0
$\begingroup$

I have:

$$y(k)=a\ \sin(k+b)$$

I want this form "transform" into matrix(expose a and b), so it will looks like:

$y(k)= A \ [a \ \ b]^{T}$

where matrix $A$ does not contain $a$ and $b$.

where is known relation: $\sin(k+b)\sin(k)\cos(b)+\cos(k)\sin(b)$

  • 0
    And now, what we do now? We downvote and close this as too localized? not a real question? off topic?2011-05-07
  • 1
    @Fabian: I have tried to clean up, now Joker can clarify.2011-05-07
  • 1
    Going from function to matrix is a bit of a jump, no? What are you *really* trying to do?2011-05-07
  • 0
    @Moron: I'm curious...2011-05-07
  • 2
    @Fabian: I am not claiming this is a real question :-). Only that let us give Joker a chance before we close it soon.2011-05-07
  • 0
    why close? what I do wrong?2011-05-07
  • 0
    @Joker: what is expose? (I'm no native speaker)2011-05-07
  • 1
    You can try answering my question, first of all... and this other one: why do you need to do this?2011-05-07

1 Answers 1

1

What you are asking for, as I understand it, shall be something like trying to separate the unknown $k$ with the constant $a$ and $b$?

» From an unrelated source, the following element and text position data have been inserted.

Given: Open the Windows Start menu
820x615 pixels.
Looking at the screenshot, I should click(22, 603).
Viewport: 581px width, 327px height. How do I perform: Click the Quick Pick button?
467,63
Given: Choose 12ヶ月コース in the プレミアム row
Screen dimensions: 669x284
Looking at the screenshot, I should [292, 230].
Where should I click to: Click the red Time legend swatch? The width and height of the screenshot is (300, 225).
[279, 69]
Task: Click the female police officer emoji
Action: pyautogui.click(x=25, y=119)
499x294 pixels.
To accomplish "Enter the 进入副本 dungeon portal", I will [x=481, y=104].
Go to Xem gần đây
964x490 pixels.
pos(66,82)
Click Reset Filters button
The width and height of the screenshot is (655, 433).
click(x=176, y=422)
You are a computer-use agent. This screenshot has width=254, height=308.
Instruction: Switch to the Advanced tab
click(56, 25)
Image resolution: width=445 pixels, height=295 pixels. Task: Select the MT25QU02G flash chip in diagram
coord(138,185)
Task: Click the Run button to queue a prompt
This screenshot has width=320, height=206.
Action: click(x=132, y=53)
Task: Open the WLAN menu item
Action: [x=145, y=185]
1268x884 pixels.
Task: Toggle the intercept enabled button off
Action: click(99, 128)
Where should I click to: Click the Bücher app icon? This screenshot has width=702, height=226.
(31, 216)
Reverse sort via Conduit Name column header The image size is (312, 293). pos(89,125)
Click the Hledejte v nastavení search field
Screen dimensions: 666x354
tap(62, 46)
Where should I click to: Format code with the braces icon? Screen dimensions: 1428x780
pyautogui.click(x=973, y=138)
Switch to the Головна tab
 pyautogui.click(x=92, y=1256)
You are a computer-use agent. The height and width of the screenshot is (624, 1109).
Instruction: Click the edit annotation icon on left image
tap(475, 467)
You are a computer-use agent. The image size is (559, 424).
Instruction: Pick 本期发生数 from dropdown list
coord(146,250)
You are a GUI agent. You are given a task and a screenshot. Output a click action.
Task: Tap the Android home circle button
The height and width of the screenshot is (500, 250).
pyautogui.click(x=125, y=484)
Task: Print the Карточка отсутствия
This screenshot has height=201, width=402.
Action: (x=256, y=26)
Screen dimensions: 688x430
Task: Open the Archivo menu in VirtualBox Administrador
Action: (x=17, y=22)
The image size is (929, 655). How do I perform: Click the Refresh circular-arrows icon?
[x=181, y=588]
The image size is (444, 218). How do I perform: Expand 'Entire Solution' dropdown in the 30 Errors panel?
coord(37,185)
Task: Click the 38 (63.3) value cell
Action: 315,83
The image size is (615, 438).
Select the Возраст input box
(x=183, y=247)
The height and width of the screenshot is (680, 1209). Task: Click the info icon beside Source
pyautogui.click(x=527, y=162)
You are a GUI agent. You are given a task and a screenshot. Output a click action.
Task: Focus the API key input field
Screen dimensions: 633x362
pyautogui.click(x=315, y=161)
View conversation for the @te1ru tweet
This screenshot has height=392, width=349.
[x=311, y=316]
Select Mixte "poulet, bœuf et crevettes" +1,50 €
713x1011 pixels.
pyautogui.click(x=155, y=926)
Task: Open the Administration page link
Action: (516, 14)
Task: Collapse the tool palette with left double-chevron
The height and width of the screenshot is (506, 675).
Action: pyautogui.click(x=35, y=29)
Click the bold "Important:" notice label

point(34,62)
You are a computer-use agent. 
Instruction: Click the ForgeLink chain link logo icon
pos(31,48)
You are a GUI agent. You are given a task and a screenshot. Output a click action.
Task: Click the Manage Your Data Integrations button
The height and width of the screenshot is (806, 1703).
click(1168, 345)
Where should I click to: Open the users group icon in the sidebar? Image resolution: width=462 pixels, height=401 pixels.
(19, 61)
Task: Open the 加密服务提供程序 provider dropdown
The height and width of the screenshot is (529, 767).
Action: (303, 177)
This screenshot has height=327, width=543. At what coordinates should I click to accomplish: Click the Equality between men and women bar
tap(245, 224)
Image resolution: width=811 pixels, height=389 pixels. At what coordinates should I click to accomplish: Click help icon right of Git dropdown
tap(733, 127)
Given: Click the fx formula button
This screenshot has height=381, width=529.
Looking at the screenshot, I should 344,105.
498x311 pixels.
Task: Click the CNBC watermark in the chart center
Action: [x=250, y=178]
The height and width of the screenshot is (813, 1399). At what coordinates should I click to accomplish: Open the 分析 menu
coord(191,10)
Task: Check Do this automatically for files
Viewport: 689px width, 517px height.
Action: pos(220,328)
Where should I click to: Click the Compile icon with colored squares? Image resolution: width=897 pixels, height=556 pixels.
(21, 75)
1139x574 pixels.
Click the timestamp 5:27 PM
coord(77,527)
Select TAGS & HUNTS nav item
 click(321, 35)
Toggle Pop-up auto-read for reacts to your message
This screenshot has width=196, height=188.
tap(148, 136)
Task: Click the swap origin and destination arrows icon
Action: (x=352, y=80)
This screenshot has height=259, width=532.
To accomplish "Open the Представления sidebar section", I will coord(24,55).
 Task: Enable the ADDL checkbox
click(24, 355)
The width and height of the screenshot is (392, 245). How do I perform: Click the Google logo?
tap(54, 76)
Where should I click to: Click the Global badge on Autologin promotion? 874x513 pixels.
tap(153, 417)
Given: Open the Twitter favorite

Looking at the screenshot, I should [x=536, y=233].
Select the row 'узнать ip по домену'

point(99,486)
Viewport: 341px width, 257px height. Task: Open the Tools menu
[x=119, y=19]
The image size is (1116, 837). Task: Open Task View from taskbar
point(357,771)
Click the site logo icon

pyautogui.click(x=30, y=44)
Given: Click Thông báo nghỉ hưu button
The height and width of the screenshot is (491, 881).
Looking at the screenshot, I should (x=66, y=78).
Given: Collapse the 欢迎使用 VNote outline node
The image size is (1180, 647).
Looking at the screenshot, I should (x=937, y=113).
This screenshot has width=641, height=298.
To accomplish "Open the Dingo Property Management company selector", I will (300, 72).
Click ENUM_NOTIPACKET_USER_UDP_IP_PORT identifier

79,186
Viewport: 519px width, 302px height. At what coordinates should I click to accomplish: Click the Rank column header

Just define vector function: $F(x)=[\sin(x) \cos(x)]^T$ ($X^T$ for the transpose of matrix $X$), and denote matrix $A = \begin{bmatrix}0&a\\a&0\end{bmatrix}$. Then we can express

$(k) = [F(b)^T]AF(k)$,

which shall be to your point, though not exactly in your form. Am I right?

Cheers!

Richard